El constitucionalismo, la soberanía popular y el poder constituyente
| Autor: | Ramos Garbiras, Jesus Alberto |
El constitucionalismo colombiano aparece desde antes de fundarse la República, los antecedentes los encontramos entre 1811 y 1815 con las constituciones provinciales de Cundinamarca, Tunja, Antioquia, Cartagena y Popayán, entre otras dos.

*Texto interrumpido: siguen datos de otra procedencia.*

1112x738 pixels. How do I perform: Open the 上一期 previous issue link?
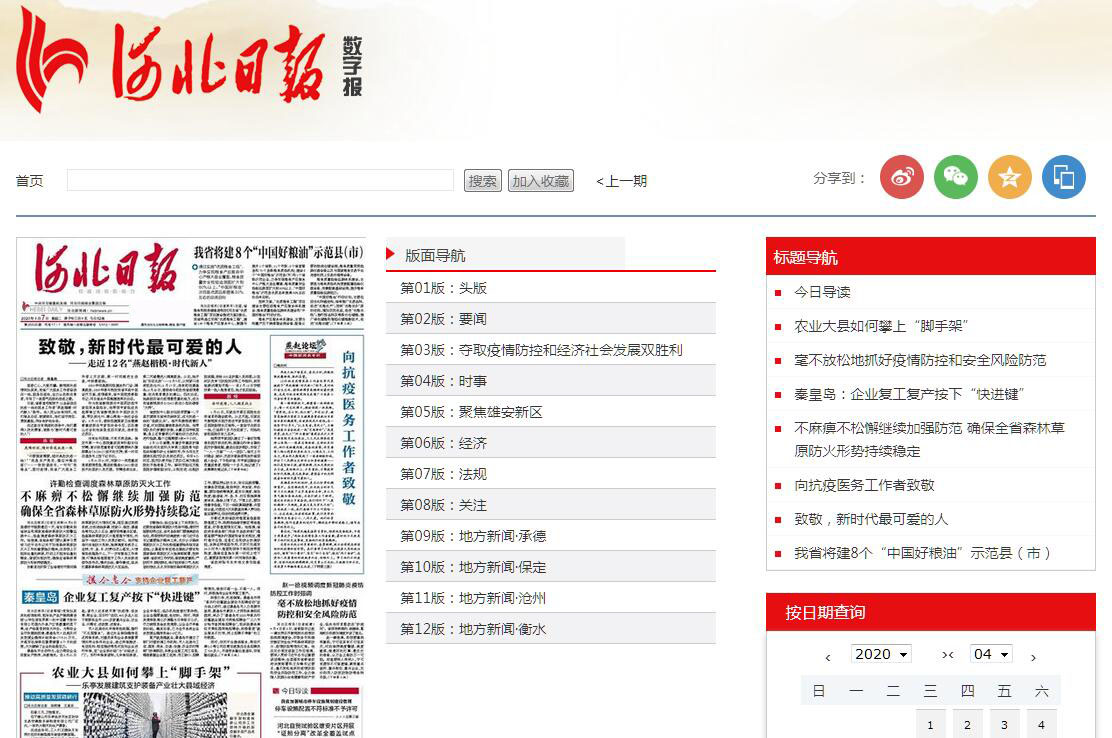pyautogui.click(x=621, y=181)
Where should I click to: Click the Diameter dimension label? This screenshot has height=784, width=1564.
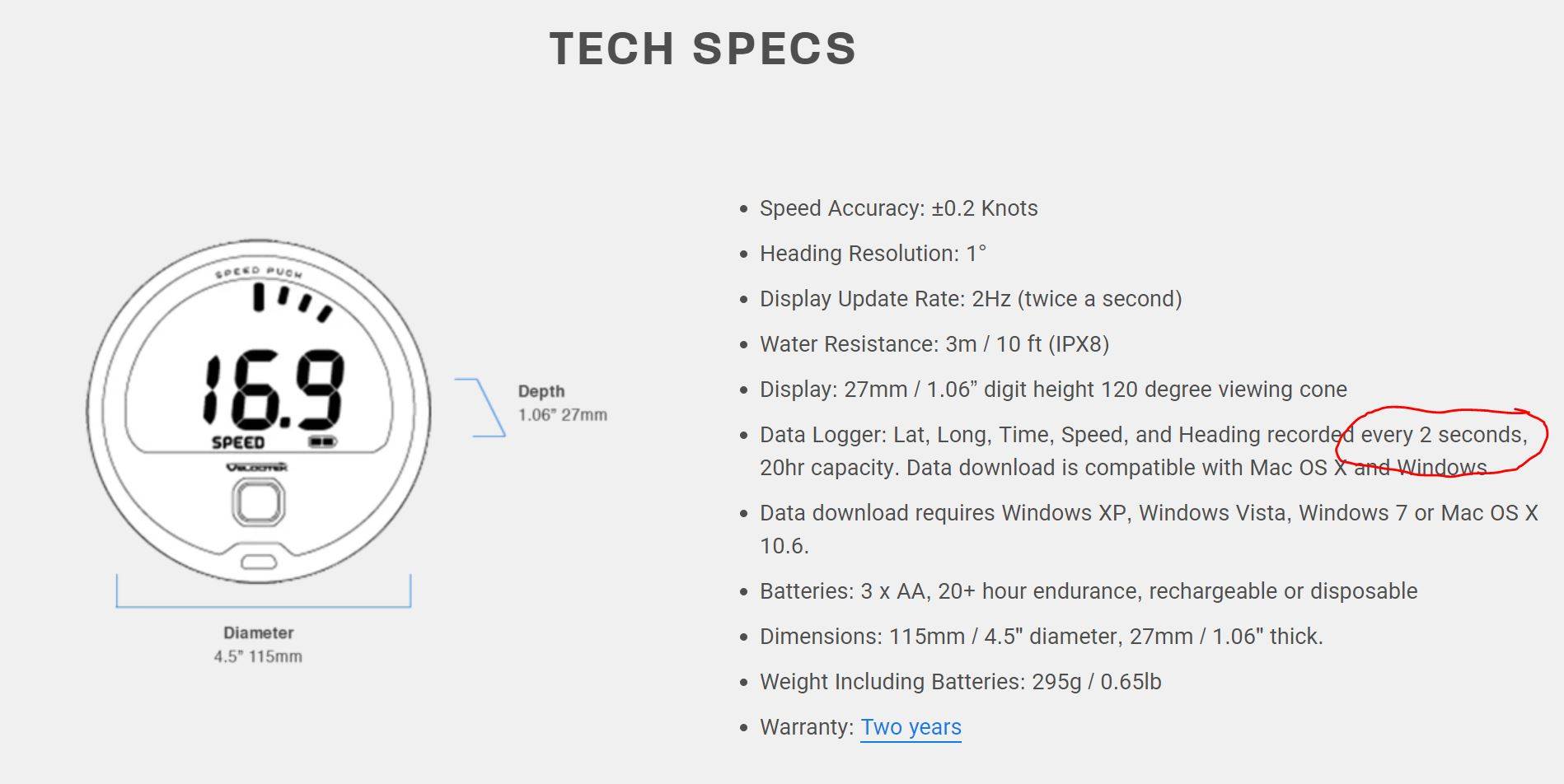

Luego de expedida la Constitución de Cúcuta en 1821 producto de la Batalla de Boyacá y de la etapa de fieros enfrentamientos contra los españoles entre 1816 y 1819, se intentó reformar la Constitución de 1821, en Ocaña (1828), por los disgustos del Libertador con las normas aviesas incluidas y de sesgo criollo, favoreciendo a unos y desconociendo a otros, como el caso de la negación a la libertad de los esclavos, liberando solo vientres (los nacidos de allí en adelante); y posteriormente se presentó la fracasada o nonata Constitución de 1830 por las disputas con venezolanos y ecuatorianos para separar a Venezuela y Ecuador, y algunos caudillos criollos que favorecían intereses de la élite agraria por las asignaciones de las tierras quitadas a los españoles que habían usurpado los territorios indígenas: La élite criolla colonial se transforma en élite republicana y embrión de la oligarquía que, hasta hoy reeditada generacionalmente, o con allegados, no cesa de tener al Estado como coto de caza.